▶ _Your goal_: For the records below, give the count of lines holding the word "agent" and nothing more.

[Stored data]
-------------------------

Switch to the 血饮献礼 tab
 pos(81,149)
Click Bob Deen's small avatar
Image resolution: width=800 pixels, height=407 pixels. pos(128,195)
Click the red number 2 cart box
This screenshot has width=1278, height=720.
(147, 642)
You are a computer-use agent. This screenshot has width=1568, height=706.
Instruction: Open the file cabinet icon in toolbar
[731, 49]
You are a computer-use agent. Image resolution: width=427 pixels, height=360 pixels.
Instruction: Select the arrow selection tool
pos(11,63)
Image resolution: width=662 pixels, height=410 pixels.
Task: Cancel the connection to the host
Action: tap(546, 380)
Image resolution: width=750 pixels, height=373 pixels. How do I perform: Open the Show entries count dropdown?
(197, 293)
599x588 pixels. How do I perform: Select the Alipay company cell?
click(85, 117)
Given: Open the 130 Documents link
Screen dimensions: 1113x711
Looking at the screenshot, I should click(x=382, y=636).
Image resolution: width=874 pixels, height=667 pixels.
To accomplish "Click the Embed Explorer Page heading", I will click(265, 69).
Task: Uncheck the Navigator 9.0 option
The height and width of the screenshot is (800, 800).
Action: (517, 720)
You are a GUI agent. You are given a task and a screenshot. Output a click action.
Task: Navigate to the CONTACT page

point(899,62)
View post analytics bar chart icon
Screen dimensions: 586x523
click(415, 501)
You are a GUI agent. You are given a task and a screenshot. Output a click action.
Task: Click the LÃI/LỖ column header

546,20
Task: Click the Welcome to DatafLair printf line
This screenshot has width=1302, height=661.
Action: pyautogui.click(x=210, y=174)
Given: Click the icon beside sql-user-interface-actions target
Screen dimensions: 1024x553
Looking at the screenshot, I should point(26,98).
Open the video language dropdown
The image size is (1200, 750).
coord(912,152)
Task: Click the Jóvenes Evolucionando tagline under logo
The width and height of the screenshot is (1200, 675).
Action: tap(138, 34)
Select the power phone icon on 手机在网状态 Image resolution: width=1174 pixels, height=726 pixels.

-------------------------

▶ _Answer for this exercise_: 4